Température d'impression 3D : buse et plateau selon le filament
Chaque filament a sa propre plage de température de buse et de plateau, et se tromper de quelques degrés suffit à provoquer du stringing, un mauvais accrochage ou des couches qui ne fusionnent pas. Ce guide rassemble les plages indiquées par les fabricants pour les matières les plus courantes et explique comment les affiner sur sa propre machine.
La réponse courte
La température de buse contrôle la fluidité du filament fondu tandis que la température de plateau conditionne l'accrochage de la première couche, et chaque matière a sa propre plage : environ 190 à 230 °C de buse pour le PLA, 230 à 240 °C pour le PETG, 255 à 260 °C pour l'ABS et l'ASA, jusqu'à 285 °C pour le nylon, et 230 à 245 °C pour le TPU flexible selon la documentation des fabricants. Ces plages varient d'une marque à l'autre, donc la fiche du filament utilisé reste la référence à suivre en priorité, la tour de température permettant ensuite d'affiner le réglage sur une machine donnée.
Pourquoi la température de buse et de plateau change tout
La température de buse détermine la viscosité du filament fondu : trop froide, la matière s'écoule mal et les couches adhèrent peu entre elles ; trop chaude, elle devient liquide, bave hors de la buse et laisse des fils fins entre les pièces.
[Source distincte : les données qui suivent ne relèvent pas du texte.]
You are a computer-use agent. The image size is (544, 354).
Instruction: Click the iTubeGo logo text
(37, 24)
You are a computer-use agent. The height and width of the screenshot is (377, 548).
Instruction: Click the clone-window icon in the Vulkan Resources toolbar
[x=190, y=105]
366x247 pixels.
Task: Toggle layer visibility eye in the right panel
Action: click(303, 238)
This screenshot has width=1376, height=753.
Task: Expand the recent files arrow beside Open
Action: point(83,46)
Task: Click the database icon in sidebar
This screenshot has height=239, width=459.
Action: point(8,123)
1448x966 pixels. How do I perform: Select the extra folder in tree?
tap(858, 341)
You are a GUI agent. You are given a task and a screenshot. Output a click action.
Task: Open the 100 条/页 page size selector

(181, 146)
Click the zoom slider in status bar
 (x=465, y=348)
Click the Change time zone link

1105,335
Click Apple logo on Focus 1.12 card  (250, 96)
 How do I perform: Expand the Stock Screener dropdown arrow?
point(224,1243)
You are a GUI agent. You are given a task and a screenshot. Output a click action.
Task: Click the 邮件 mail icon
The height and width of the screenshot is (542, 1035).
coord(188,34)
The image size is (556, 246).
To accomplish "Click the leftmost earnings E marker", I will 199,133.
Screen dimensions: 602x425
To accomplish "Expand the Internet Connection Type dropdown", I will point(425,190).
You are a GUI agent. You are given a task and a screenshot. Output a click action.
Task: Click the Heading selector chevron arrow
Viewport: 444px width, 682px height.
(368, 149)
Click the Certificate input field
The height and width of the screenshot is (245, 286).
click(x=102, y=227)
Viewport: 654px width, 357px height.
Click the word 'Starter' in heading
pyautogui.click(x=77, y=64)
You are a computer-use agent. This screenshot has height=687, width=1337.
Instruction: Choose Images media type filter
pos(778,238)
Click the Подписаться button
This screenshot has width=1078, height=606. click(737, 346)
La température de plateau joue un rôle différent, centré sur la première couche : elle maintient la base de la pièce suffisamment souple pour épouser la surface d'impression sans se rétracter en refroidissant.
Les plages annoncées par les fabricants ne sont pas universelles : elles dépendent de la formulation exacte du filament, de sa couleur, de la vitesse d'impression visée et parfois du diamètre de buse utilisé. La fiche technique fournie avec la bobine ou publiée par le fabricant reste donc la première source à consulter, avant tout chiffre trouvé ailleurs, y compris dans cet article. La vitesse d'impression influence aussi le réglage : une buse plus rapide a besoin d'un peu plus de chaleur pour fondre suffisamment de matière par seconde, ce qui explique pourquoi deux profils du même filament peuvent afficher des températures différentes selon la vitesse visée.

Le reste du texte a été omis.